ACTIVITY:
Please transcribe exactly the line that holds "The width and height of the screenshot is (845, 850)." and all lines that follow it to the end of the records below, omitting any pictures.

[Screenshot grounding data]
□ □ □ □

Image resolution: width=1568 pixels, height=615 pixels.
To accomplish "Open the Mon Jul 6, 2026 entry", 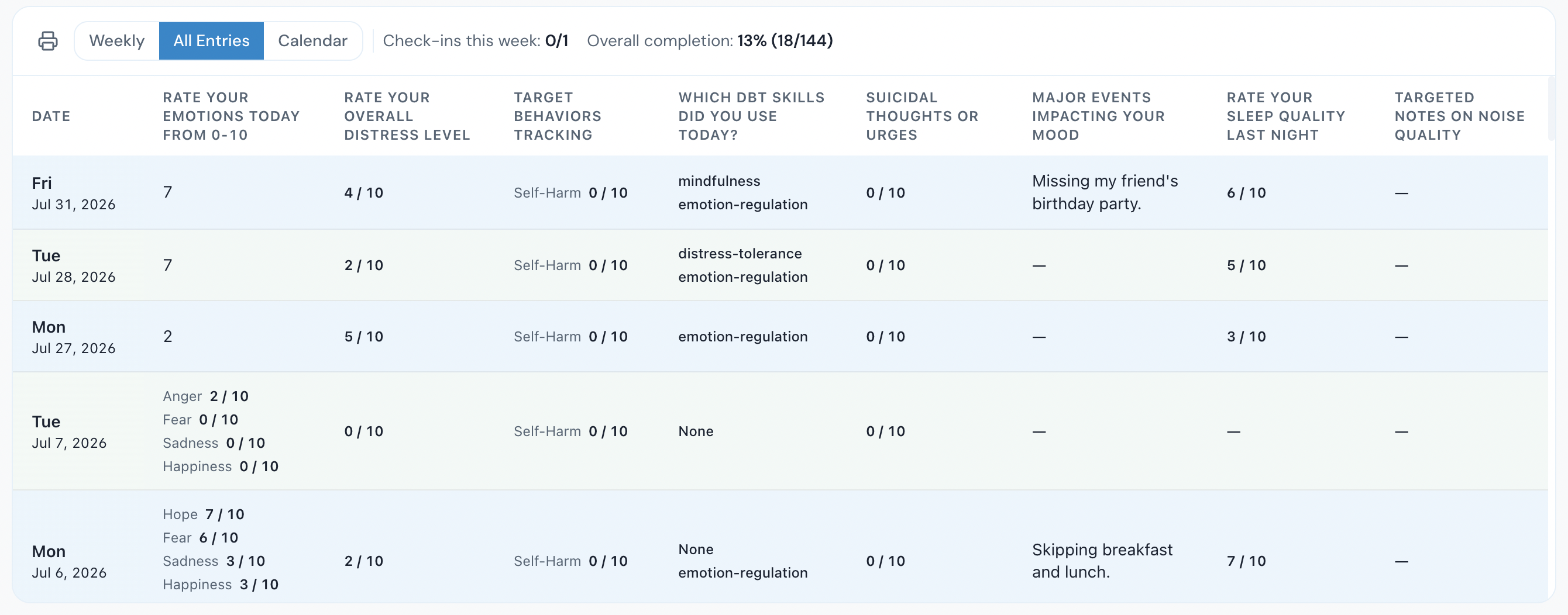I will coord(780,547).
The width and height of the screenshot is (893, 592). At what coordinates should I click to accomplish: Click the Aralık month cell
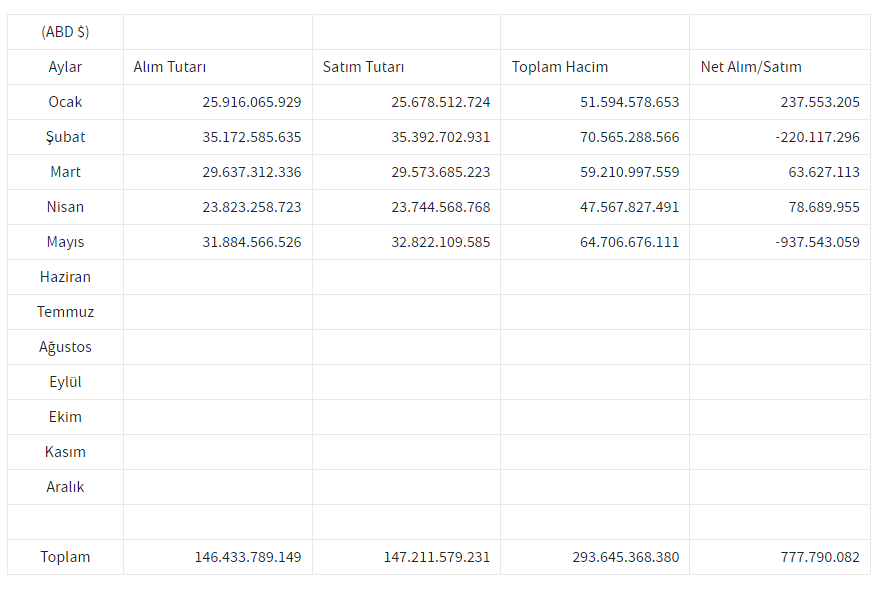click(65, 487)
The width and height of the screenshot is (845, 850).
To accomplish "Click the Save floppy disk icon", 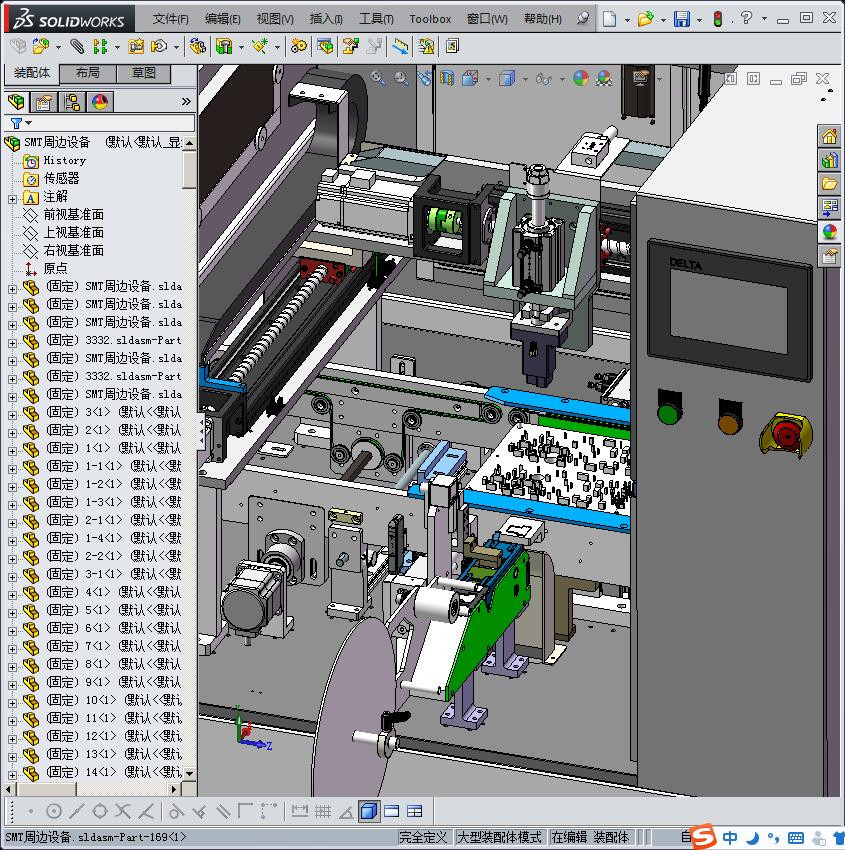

□ □ □ □

REPLY:
The width and height of the screenshot is (845, 850).
To accomplish "Click the Save floppy disk icon", 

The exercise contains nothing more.